# EXERCISE PROMPT
The records below are to be written out again, exactly as they appear.

# DATA TO USE
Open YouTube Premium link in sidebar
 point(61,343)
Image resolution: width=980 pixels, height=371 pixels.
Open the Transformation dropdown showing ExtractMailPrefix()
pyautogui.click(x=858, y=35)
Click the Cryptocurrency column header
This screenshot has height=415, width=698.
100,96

# EXERCISE OUTPUT
Open YouTube Premium link in sidebar
 point(61,343)
Image resolution: width=980 pixels, height=371 pixels.
Open the Transformation dropdown showing ExtractMailPrefix()
pyautogui.click(x=858, y=35)
Click the Cryptocurrency column header
This screenshot has height=415, width=698.
100,96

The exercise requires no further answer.